By Meghan McCloskey
Graduation from college presents many exciting possibilities and opportunities for a student. This is the transitional time from being a college student to becoming a member of the working world. However, not all aspects of moving on from college are exciting. The prospect of paying off student loans is often a stressful element of a student’s life after graduation.
Most students enrolled in college at least part time apply for a loan to help them meet the ever-increasing costs of higher education. A large percentage of these students apply for the Federal Stafford Loan. This type of loan is the most popular government-based loan for college students. It is disbursed over two periods of each school year, building up over the four years that a student will attend a university.
After graduating, students have a period of time, known as the “grace period,” before they must begin to repay the loan. For most loans, the period is six months long. Once the grace period is over, the loan must be paid off in about ten years. Monthly payments are based on the amount of debt and the length of the repayment period.
Unfortunately, many students run into problems when it comes time to repay their loans. Often, the cost of loan payments is overwhelming due to the loan total and the added interest rate. In addition, many students have acquired additional debt through alternative loans that were used to cover the costs that were not met with the Stafford Loan.
If a loan payment is neglected, a student could default on their loan. Defaulting has severe consequences. It is very important that the loan is paid properly and on time. The current default rate for students is 5.2 per cent. This is a relatively low percentage according to the Department of Education and Federal Student Aid. However, punishment for the students in this percentile can result in added interest to the loan, damaged credit, deduction from a paycheck, and ineligibility for future student aid.
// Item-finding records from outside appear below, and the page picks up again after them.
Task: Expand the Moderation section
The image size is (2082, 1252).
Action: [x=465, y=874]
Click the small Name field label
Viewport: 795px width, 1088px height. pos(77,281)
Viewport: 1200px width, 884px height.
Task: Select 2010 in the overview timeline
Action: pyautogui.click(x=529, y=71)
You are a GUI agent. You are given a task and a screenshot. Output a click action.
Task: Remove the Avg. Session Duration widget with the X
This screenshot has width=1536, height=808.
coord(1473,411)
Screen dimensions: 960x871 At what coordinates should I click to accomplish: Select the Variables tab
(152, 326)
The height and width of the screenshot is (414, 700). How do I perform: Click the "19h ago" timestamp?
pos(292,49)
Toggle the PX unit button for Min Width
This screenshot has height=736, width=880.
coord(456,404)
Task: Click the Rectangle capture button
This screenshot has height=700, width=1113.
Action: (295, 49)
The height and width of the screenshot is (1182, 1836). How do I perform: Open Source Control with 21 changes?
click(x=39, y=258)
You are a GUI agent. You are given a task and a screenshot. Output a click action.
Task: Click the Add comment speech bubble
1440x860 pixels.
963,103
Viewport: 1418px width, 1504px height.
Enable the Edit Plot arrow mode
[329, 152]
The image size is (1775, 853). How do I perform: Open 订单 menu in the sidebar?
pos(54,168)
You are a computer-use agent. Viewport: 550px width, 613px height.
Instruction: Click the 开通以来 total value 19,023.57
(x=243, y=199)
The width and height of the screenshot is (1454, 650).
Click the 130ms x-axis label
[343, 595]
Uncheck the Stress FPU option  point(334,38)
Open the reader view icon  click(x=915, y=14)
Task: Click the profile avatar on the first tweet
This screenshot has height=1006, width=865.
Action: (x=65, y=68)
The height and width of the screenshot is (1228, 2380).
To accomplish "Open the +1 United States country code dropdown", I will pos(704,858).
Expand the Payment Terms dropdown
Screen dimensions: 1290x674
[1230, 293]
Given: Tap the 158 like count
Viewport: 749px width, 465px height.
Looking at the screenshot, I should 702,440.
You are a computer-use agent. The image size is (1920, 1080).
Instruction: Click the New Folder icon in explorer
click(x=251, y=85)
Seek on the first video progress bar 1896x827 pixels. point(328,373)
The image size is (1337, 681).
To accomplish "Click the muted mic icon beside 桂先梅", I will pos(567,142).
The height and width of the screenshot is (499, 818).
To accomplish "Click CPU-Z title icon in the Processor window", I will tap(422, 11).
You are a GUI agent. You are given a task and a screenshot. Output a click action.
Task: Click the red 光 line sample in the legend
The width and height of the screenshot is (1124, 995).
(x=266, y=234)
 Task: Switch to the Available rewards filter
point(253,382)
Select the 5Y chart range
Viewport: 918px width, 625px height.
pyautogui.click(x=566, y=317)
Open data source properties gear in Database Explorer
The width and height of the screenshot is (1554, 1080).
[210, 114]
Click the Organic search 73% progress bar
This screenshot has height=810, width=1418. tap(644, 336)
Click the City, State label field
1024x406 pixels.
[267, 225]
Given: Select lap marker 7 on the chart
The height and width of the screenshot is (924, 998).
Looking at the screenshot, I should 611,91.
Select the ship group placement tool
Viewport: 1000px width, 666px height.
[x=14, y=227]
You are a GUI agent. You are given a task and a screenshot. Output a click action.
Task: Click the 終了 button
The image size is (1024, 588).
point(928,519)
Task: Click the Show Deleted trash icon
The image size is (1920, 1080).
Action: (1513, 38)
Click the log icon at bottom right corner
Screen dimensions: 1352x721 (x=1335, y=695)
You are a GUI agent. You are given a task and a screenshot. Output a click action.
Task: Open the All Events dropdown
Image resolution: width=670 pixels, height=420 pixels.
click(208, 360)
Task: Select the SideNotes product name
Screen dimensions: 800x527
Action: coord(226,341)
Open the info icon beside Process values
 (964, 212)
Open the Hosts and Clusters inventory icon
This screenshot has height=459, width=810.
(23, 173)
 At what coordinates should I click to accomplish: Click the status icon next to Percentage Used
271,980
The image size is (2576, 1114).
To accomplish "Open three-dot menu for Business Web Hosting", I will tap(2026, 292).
There are options for students who cannot make payments right away. In this case, a deferment can be requested and approved by the loan provider. A deferment is a temporary suspension of a loan payment for certain situations. Deferments are not for everybody; in order to receive one, the student must be re-enrolled in school, unemployed, or going through a tough time economically. It is usually difficult to be approved for a deferment. Furthermore, loans that are unsubsidized still collect interest over a deferment period.
A student struggling to pay their loan can also seek forbearance on a loan. Forbearance is a temporary reduction of payments for a set period of time. The student must be going through financial difficulty in order to receive this.
Not all aspects of life for a newly graduated student are appealing. Paying off student loans becomes a part of life and must be dealt with shortly after graduation. Taking care of a student loan after graduating is one of the first signs that a student has crossed the threshold into the real world. It is one of the first tests of responsibility, but certainly not be last.